[Opening SUPPLIED DATA section]

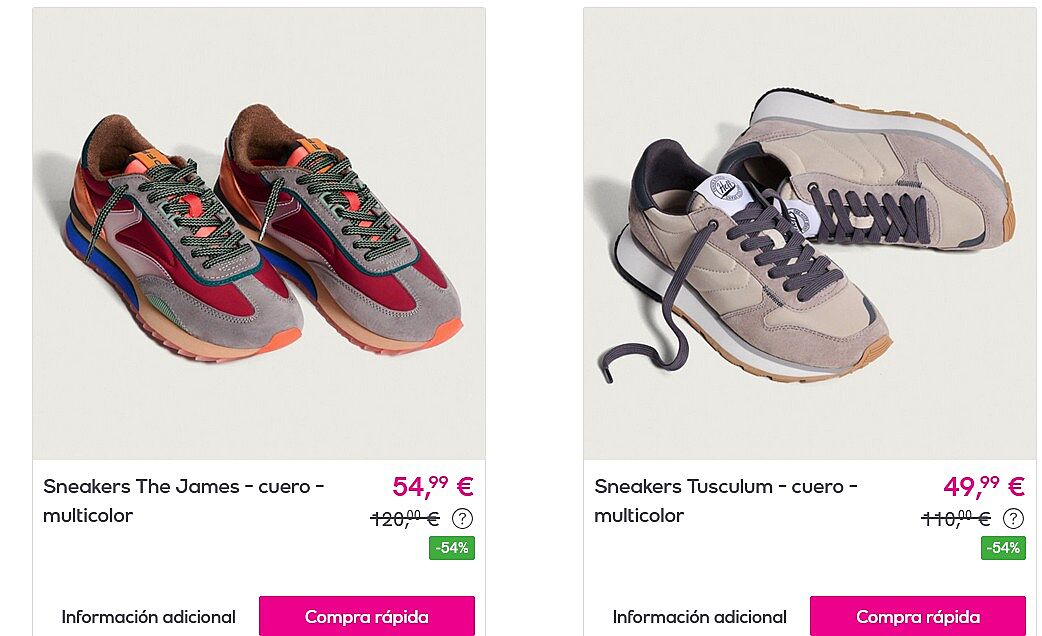Open Compra rápida for Sneakers Tusculum
The image size is (1042, 636).
(918, 617)
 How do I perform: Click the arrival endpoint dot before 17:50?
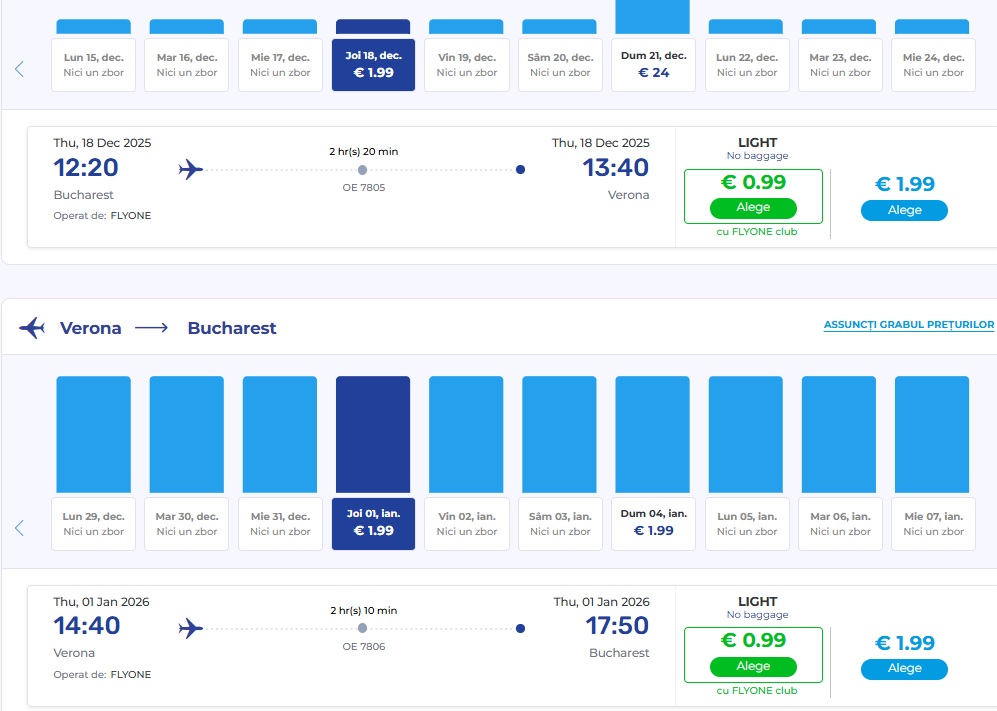[x=520, y=629]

[Closing SUPPLIED DATA section]

Write out the line that contains "How do I perform: Click" and every line after it to the end of the data, exactly as they stand. Omit the pictures.

 How do I perform: Click the arrival endpoint dot before 17:50?
[x=520, y=629]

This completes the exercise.